Excerpt
Cloud Computing in its Basic Form

Quick refresh on Cloud Computing Benefits to a Client/Consumer

1. Reduced Capital Cost to setup IT Infrastructure
Scenario 1:
If any organisation want to start a new business function that needs IT infrastructure, the organisation need not go through the all the complex process of establishing IT infrastructure starting from the Data center planning. Instead the company simply can go for a Cloud Computing service provider who is providing the kind of service , in his service catalogue, that meets the organisation’s IT requirement for the new business function. The requested service could be anything  like  Server/Storage/Network Infrastructure, Platform Environment or already built software application which can be customized to your requirement.  And the organisation will pay,  to the service provider, only for the resources that has been utilized. No Capital investment, no running maintenance cost.
Scenerio 2:
If any organisation want to migrate it’s existing IT infrastructure ( or part of it ) related to less critical business function, it can again approach the Cloud Computing Service provider for a solution that works for their actuation requirement.
2. Rapid scalability with the help of dynamic infrastructure
Current Challenge:
In any business, it is very common that, the initial design of IT infrastructure happens  considering the current potential of business and expected growth of business in near future. And these expectations / predictions about the future growth may or may not be correct, in current day high fluctuating business markets.  Any large Investment in IT infra setup will be wasted if the related business not doing well , as expected. And at the same time insufficient IT infra resources could block the business growth if the business was progressing better than expected.
It is always a real challenge to any organisation to predict the actual requirement of IT infrastructure , and this challenge can easily addressable if the organisation considering the cloud computing solution.

Work request
Copy out everything from "2. Rapid scalability" down to "cloud computing solution." in the cloud computing excerpt above, word for word.

Data under study
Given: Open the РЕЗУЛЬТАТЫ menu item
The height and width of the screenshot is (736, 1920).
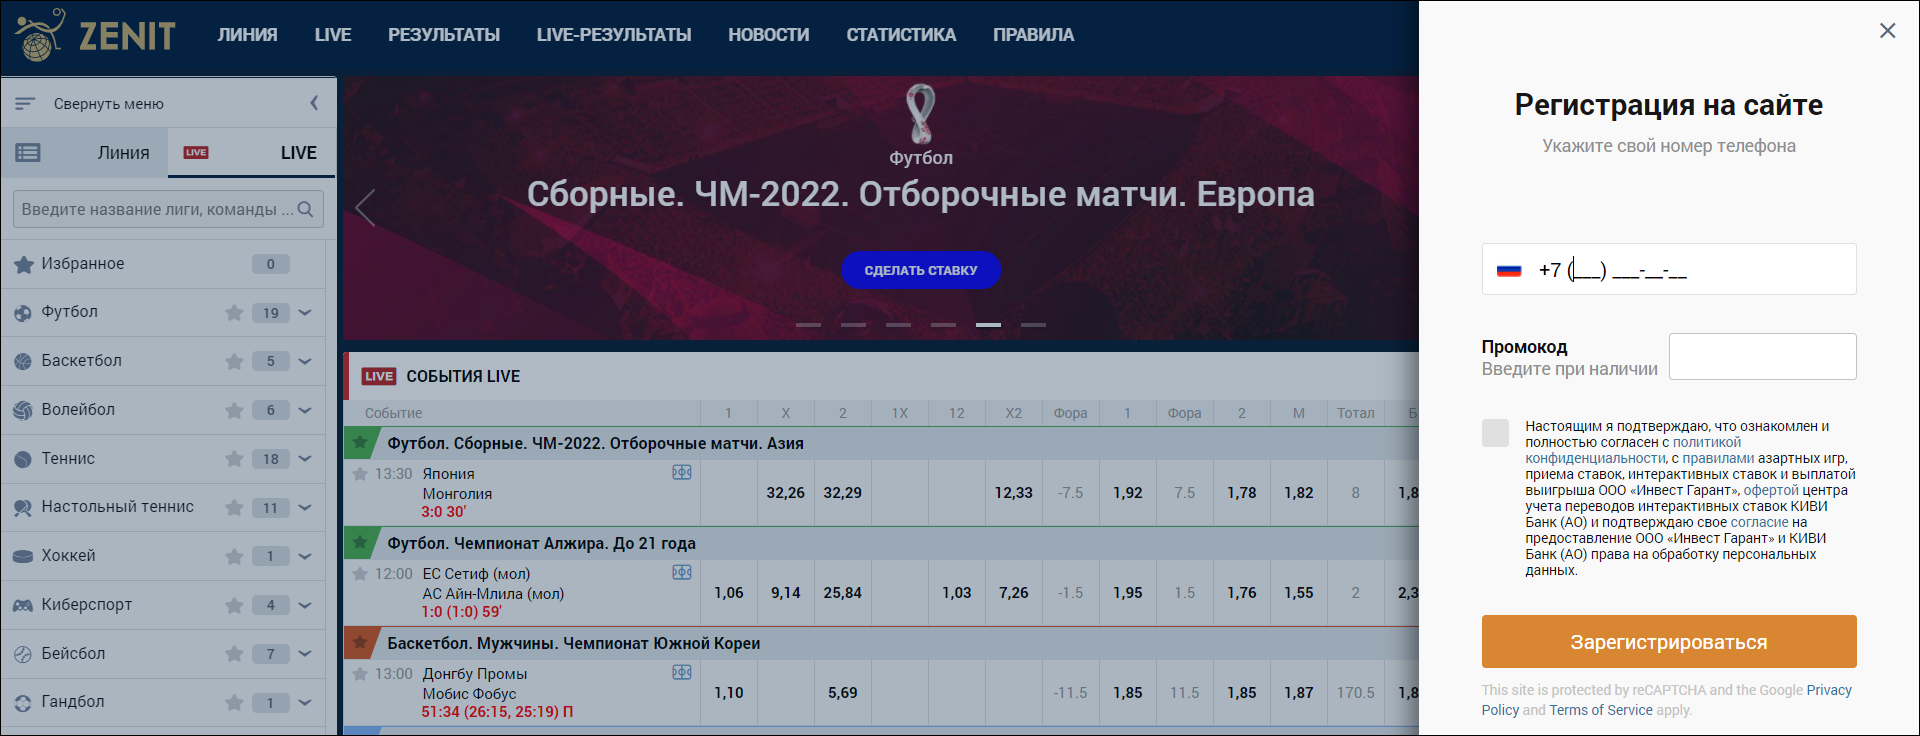Looking at the screenshot, I should pyautogui.click(x=444, y=35).
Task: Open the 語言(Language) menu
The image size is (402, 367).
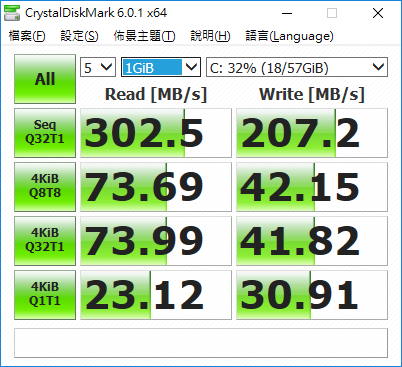Action: pyautogui.click(x=289, y=36)
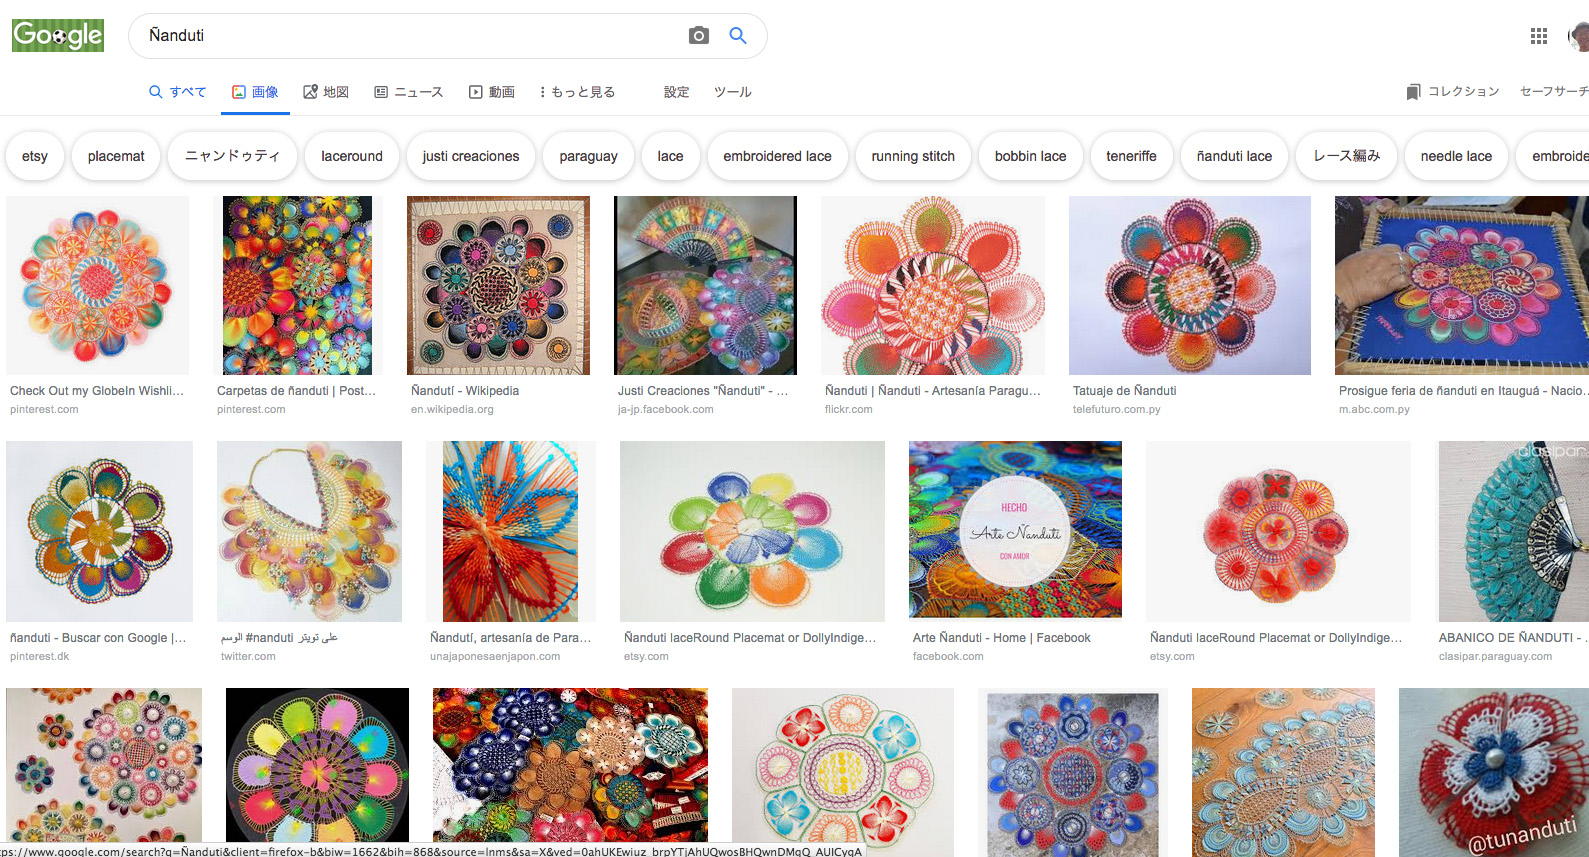Screen dimensions: 1589x857
Task: Click the magnifying glass search button
Action: click(x=738, y=36)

The completed task
2. Rapid scalability with the help of dynamic infrastructure
Current Challenge:
In any business, it is very common that, the initial design of IT infrastructure happens  considering the current potential of business and expected growth of business in near future. And these expectations / predictions about the future growth may or may not be correct, in current day high fluctuating business markets.  Any large Investment in IT infra setup will be wasted if the related business not doing well , as expected. And at the same time insufficient IT infra resources could block the business growth if the business was progressing better than expected.
It is always a real challenge to any organisation to predict the actual requirement of IT infrastructure , and this challenge can easily addressable if the organisation considering the cloud computing solution.